Y ese jugador con gran probabilidad va a ser Carson Wentz.

Y, para el que escribe, Carson Wentz no vale dos primeras rondas y una segunda.

O no al menos de Philadelphia. Que se entienda bien, Wentz es un gran prospecto en los estándares americanos. Eso significa que mide lo ideal para un quarterback, que tiene un brazo como un cañón y que es capaz de correr y asfaltar defensas si es necesario. Sus características hacen que recuerde soberanamente al Cam Newton que salió de College pero es ahí mismo donde se establece la diferencia que, para el que escribe, hace que todo lo bueno que tiene Carson Wentz quede en duda. Newton viene de Auburn, Wentz de North Dakota State.

La flamante universidad de North Dakota State ha sido campeona durante 5 años consecutivos, un hito histórico de la NCAA, pero lo ha sido de lo que en Europa llamaríamos una segunda división. Es decir, Carson Wentz nunca se ha enfrentado a un tipo de 150 kilos de músculo que es capaz de correr más rápido que un running back medio cuyo único objetivo es moverle algún hueso de sitio. Nunca ha tenido los ojos de un LB top prospect entrenado por Nick Saban puesto encima, cubriendo todas las rutas intermedias. Nunca ha tenido un DB con el cuerpo de un Linebacker y la velocidad de un WR dejando a sus receptores secos.

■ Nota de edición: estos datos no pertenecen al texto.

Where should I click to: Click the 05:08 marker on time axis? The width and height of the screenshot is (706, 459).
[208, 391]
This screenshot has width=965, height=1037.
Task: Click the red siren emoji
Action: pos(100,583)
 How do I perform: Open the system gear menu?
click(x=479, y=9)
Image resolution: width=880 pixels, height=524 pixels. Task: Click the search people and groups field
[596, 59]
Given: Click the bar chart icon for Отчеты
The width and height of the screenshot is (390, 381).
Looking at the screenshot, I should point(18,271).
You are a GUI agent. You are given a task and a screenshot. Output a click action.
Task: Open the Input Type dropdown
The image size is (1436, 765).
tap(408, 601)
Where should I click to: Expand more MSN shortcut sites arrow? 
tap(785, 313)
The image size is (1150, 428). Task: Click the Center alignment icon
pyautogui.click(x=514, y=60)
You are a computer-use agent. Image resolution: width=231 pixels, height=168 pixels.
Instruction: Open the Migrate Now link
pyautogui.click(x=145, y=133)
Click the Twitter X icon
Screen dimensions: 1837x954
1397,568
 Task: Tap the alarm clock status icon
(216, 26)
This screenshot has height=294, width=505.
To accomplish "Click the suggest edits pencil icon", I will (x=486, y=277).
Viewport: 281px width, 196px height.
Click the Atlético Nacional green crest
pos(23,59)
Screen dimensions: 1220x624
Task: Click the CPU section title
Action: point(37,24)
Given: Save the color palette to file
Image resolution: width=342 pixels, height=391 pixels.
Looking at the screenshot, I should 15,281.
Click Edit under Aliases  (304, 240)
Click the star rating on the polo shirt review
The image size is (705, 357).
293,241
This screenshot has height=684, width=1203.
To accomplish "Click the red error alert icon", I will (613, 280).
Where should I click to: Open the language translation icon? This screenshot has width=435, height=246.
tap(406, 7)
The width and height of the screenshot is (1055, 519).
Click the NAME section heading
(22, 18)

Seré sincero, en ningún momento he estado siguiendo la temporada de Wentz o su etapa universitaria más allá de los partidos compactos por el campeonato pero, y aunque sea un ejercicio de prepotencia decirlo y probablemente el tiempo me quite la razón, se puede ver qué es Carson Wentz y a qué se ha estado enfrentando solo con un video de highlights.
Cualquier recopilación de youtube muestra el QB de NDSU mandando bombas que acaban en TD de más de 35 yardas o corriendo como un jabato sin que nadie lo pare. Pero, ¿y si alejamos la vista del balón?. Cuando uno mira a cada lado de la línea qué rodea a Wentz es complicado no pensar que quizá unos son muy buenos y otros muy malos.
Por cada bomba teledirigida a un receptor es necesario decir que no hay rastro de cornerback, bien  porque el WR lo ha quemado sin compasión o porque el nivel en FCS no da para seguir rutas cruzadas. Cada vez que el realizador nos enseña las habilidades escapistas del QB se me hace dificil no ver a un defensa que no ha llamado la atención de ni una sola universidad potente en el panorama universitario, y cómo decía Colin Cowherd hace unas semanas en su programa de radio en la FOX “estamos hablando de un QB que jugaba en la Alabama de la FCS, que ya ganaba campeonatos antes de que él apareciera”
Si bien es cierto que parece que las intenciones de Philly pasan por dejar a Wentz durante unos años en el banquillo, ¿hacía falta tanto sacrificio?. Los Eagles renovaron a Sam Bradford en la free agency por dos años con 26 millones de dólares garantizados para, lo que parecía, tener durante ese tiempo a Chase Daniels bajo tutela, alguien en quien Doug Pederson parecía tener bastante confianza tras su tiempo juntos en Kansas City.

Ahora, los Eagles probablemente aparecerán el próximo septiembre con 3 Qbs bajo contrato y una infinidad de picks menos, situación cuanto menos curiosa en un equipo que necesita reparar demasiadas líneas como para andar invirtiendo tanto en una que , a priori, parecía cubierta.

La era Pederson en Philadelphia empieza convulsa y con sensaciones contradictorias en el seno de una afición ya de por si enormemente crítica, sin jugador al que adorar y con la sensación de que la gerencia ha ido buscando una casa en la playa donde solo había un apartamento en el extrarradio.